The zygote is biflagellate and typically carries two nuclei connected by a narrow bridge, giving dumbbell-like nuclear profiles in section. Its perinuclear microtubule basket remains largely intact around the twin nuclear lobes, excluding the bridge region and areas where the nucleus presses against the mitochondrion. Other organelles, including rough endoplasmic reticulum (ER), clear vacuoles, and the adhesion vesicles, are conspicuous.

Zoospores closely resemble gametes in overall plan, including the nuclear cap, side-body complex, and flagellar apparatus, but they have one distinctive inclusion: a paracrystalline body that appears as a hexagonally packed array in cross-section and parallel rods in longitudinal view. This structure is not seen in gametes or zygotes.

When a zygote contacts a mosquito larva, it rapidly withdraws its flagella and discharges the contents of its adhesion vesicles at the point of contact (effectively gluing itself to the cuticle) followed by swift wall formation. By roughly 5 minutes a discrete cyst wall is evident; by 30 minutes the nuclear lobes are still encircled by the microtubule "cage", and by about 1 hour the nucleus has rounded up, the perinuclear microtubules have disassembled, rough ER is prominent, and numerous small vegetative-type mitochondria are present. This sequence matches a general chytrid pattern in which vesicle secretion initiates attachment and wall laying, with subsequent organelle "reversion" as the cell shifts from a motile to a sessile state.

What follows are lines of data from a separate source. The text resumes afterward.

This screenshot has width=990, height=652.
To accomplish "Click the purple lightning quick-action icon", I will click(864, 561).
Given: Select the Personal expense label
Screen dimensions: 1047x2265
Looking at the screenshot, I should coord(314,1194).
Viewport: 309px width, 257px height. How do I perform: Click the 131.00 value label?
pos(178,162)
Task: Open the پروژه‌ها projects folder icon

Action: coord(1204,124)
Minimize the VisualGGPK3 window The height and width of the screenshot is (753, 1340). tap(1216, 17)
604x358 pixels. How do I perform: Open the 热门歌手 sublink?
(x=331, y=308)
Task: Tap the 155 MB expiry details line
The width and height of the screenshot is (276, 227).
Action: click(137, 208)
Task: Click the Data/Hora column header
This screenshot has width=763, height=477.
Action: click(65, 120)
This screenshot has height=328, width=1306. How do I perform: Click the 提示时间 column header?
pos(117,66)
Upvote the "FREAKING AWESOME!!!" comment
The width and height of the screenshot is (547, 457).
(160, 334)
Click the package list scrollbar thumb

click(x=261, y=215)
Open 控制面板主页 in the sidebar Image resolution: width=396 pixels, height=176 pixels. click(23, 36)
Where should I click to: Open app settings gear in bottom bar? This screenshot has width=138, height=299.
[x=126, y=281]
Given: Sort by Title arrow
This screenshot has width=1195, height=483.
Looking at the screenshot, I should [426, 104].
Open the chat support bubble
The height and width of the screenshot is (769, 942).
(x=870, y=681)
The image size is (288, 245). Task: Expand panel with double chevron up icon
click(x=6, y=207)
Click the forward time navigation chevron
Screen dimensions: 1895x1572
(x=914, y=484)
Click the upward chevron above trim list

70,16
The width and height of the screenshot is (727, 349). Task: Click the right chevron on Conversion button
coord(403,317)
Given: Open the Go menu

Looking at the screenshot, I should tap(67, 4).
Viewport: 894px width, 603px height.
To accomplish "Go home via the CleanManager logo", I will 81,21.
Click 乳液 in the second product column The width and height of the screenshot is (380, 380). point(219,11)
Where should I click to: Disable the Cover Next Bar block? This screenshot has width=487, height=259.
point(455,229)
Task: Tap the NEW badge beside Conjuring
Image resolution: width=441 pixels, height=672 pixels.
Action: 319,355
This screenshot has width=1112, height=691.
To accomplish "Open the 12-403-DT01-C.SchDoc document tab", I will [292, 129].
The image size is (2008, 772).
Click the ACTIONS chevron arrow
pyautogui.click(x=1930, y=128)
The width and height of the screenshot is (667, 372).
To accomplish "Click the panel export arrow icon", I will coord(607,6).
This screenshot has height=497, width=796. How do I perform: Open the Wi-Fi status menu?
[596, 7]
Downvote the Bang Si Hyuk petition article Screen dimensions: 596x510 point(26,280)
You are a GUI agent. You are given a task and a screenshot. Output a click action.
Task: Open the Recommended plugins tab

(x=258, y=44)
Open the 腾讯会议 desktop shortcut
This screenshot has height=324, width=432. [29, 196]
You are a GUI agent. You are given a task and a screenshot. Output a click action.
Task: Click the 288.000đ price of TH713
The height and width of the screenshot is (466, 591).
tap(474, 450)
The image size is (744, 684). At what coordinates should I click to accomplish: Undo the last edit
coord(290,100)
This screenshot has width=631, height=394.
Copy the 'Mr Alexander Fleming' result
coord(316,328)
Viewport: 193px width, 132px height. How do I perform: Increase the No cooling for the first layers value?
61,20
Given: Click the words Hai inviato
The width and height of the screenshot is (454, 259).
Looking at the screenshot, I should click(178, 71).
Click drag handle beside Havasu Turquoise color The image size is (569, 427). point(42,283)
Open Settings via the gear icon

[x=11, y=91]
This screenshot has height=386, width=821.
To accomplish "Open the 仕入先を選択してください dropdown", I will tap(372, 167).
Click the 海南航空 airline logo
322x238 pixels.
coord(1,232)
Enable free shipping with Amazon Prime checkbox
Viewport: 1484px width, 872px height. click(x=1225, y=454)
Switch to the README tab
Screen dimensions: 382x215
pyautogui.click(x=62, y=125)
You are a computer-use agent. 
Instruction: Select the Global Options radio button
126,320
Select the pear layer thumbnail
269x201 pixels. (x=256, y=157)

Functionally, these structures align with the division of labor in the life cycle: zoospores are built to locate and infect the copepod host, whereas only the biflagellate zygote encysts on mosquito larvae. The parasite-type features (internal axoneme, absence of rootlets/vestigial basal body, adhesion vesicles) are possibly adaptations for rapid attachment to moving arthropod hosts.

==Life cycle==

Coelomomyces psorophorae has an obligate two-host cycle alternating between mosquito larvae and a freshwater copepod. In mosquitoes (experimentally shown using Culiseta inornata), the infective stage is a biflagellate zygote that enters the larval haemocoel and grows as a diploid, weakly branched coenocytic thallus. After several days the thallus differentiates into thick-walled resistant sporangia that later germinate to release posteriorly uniflagellate zoospores; by comparison with other Blastocladiales, meiosis is inferred to occur at this germination stage. These zoospores infect the alternate host, Cyclops vernalis, where they develop into a haploid, wall-less thallus.

Within the copepod, the thallus produces wall-less gametangia that cleave into uniflagellate isogametes. C. psorophorae is heterothallic: only opposite mating types fuse, and fusion yields a biflagellate zygote. Gamete fusion may occur inside the copepod during the swarming period or soon after release; zygotes then infect new mosquito larvae, closing the cycle. Experimental crosses and infection assays demonstrated that gametes alone do not infect mosquitoes, whereas zygote-rich suspensions do, and that zoospores from mosquito sporangia infect only copepods, showing that alternation between hosts is required.

Under the reported rearing conditions, the minimum time to complete the cycle is about 20 days: roughly 9 days from infection to resistant sporangia in the mosquito, about 4 days for sporangial maturation, and about 7 days from copepod infection to production of gametes/zygotes. The study's infection trials traced a full passage from infected mosquito to copepod and back to mosquito using the same fungal line, arguing against additional hidden hosts in this species' biological life cycle.